TASK TO COMPLETE ::
Beginning at the top of the data below, write out every line exactly until you reach the line with "Se connecter (1152, 131)", and include that line.

Stored data ::
* * * *
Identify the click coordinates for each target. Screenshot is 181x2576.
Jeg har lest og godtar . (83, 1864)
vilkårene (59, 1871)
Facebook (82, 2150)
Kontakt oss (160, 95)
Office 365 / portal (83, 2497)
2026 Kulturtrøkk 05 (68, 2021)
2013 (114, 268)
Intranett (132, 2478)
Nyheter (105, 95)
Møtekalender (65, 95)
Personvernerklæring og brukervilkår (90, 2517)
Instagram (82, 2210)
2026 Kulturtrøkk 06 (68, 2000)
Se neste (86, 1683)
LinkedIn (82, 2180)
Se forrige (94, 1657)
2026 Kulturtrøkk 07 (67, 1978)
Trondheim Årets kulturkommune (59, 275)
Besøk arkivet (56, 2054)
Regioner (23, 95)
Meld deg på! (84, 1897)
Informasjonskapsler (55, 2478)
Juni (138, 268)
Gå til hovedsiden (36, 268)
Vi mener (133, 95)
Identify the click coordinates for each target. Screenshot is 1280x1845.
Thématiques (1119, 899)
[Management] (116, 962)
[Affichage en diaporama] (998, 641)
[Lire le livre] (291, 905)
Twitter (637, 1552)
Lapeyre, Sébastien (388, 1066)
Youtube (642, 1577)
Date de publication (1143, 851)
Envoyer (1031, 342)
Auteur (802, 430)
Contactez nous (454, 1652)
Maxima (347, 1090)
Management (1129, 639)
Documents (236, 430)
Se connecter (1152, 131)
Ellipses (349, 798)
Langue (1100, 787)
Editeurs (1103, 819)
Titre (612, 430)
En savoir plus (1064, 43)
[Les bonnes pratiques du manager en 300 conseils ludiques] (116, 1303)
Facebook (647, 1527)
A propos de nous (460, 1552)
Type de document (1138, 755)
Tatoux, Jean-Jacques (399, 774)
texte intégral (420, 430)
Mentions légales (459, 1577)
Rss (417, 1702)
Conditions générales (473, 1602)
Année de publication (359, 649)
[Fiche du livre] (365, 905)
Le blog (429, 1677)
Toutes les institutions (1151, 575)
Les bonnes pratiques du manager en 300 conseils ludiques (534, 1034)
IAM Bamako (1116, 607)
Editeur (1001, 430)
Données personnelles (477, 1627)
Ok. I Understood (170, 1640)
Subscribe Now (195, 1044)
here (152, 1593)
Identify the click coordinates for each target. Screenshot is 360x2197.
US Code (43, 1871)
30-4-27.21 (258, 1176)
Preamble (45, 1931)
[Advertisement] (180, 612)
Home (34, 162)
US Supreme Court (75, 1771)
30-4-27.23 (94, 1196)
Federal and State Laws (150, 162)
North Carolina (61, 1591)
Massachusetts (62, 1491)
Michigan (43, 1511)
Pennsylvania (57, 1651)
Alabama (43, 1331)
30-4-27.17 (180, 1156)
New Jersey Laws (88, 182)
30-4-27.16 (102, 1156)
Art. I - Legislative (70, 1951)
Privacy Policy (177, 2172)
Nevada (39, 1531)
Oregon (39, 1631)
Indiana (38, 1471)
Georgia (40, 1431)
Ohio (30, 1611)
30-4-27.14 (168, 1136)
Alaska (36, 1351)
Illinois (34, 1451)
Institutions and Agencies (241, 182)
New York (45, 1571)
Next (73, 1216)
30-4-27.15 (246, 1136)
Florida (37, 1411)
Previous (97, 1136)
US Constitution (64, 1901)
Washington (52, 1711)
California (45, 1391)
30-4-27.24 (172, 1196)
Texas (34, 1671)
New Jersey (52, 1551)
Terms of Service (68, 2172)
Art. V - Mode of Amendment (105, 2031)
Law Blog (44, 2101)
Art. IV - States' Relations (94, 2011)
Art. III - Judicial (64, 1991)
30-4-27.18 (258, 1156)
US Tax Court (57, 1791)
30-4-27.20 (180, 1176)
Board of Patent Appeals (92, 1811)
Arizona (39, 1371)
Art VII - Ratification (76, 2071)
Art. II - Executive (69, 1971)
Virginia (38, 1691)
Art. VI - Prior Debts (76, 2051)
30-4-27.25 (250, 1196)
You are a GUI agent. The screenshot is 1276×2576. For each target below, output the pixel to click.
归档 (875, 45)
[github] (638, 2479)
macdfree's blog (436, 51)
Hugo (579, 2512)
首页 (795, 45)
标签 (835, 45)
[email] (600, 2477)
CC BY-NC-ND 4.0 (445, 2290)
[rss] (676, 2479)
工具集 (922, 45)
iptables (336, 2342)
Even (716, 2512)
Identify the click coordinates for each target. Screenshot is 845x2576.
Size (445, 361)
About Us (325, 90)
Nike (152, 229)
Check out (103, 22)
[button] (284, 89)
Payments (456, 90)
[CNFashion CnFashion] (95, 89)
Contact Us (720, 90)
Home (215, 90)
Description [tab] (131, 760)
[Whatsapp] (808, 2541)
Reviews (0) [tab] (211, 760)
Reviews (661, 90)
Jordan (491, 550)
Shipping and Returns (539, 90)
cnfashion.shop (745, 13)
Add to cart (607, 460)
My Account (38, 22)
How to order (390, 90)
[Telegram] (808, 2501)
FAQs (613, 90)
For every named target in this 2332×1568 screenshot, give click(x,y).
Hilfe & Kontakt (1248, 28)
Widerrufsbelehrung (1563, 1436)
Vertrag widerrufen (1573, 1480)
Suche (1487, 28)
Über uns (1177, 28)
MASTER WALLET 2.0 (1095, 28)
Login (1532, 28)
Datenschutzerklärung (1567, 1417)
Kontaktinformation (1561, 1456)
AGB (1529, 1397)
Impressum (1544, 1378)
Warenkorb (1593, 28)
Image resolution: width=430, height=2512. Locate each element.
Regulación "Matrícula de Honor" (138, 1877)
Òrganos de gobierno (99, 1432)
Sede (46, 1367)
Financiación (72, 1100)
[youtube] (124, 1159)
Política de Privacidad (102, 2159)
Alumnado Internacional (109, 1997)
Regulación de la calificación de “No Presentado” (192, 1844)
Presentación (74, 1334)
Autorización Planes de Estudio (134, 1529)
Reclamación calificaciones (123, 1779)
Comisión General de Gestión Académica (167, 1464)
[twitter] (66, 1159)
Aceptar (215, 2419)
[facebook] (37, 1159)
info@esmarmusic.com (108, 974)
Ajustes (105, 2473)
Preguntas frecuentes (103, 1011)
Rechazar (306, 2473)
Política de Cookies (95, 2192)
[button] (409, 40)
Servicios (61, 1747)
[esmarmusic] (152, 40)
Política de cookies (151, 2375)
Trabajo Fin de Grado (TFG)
* * * *
ANSWER SPACE ::
Identify the click coordinates for each target. Screenshot is 181x2576.
Jeg har lest og godtar . (83, 1864)
vilkårene (59, 1871)
Facebook (82, 2150)
Kontakt oss (160, 95)
Office 365 / portal (83, 2497)
2026 Kulturtrøkk 05 (68, 2021)
2013 (114, 268)
Intranett (132, 2478)
Nyheter (105, 95)
Møtekalender (65, 95)
Personvernerklæring og brukervilkår (90, 2517)
Instagram (82, 2210)
2026 Kulturtrøkk 06 (68, 2000)
Se neste (86, 1683)
LinkedIn (82, 2180)
Se forrige (94, 1657)
2026 Kulturtrøkk 07 (67, 1978)
Trondheim Årets kulturkommune (59, 275)
Besøk arkivet (56, 2054)
Regioner (23, 95)
Meld deg på! (84, 1897)
Informasjonskapsler (55, 2478)
Juni (138, 268)
Gå til hovedsiden (36, 268)
Vi mener (133, 95)
Identify the click coordinates for each target. Screenshot is 1280x1845.
Thématiques (1119, 899)
[Management] (116, 962)
[Affichage en diaporama] (998, 641)
[Lire le livre] (291, 905)
Twitter (637, 1552)
Lapeyre, Sébastien (388, 1066)
Youtube (642, 1577)
Date de publication (1143, 851)
Envoyer (1031, 342)
Auteur (802, 430)
Contactez nous (454, 1652)
Maxima (347, 1090)
Management (1129, 639)
Documents (236, 430)
Se connecter (1152, 131)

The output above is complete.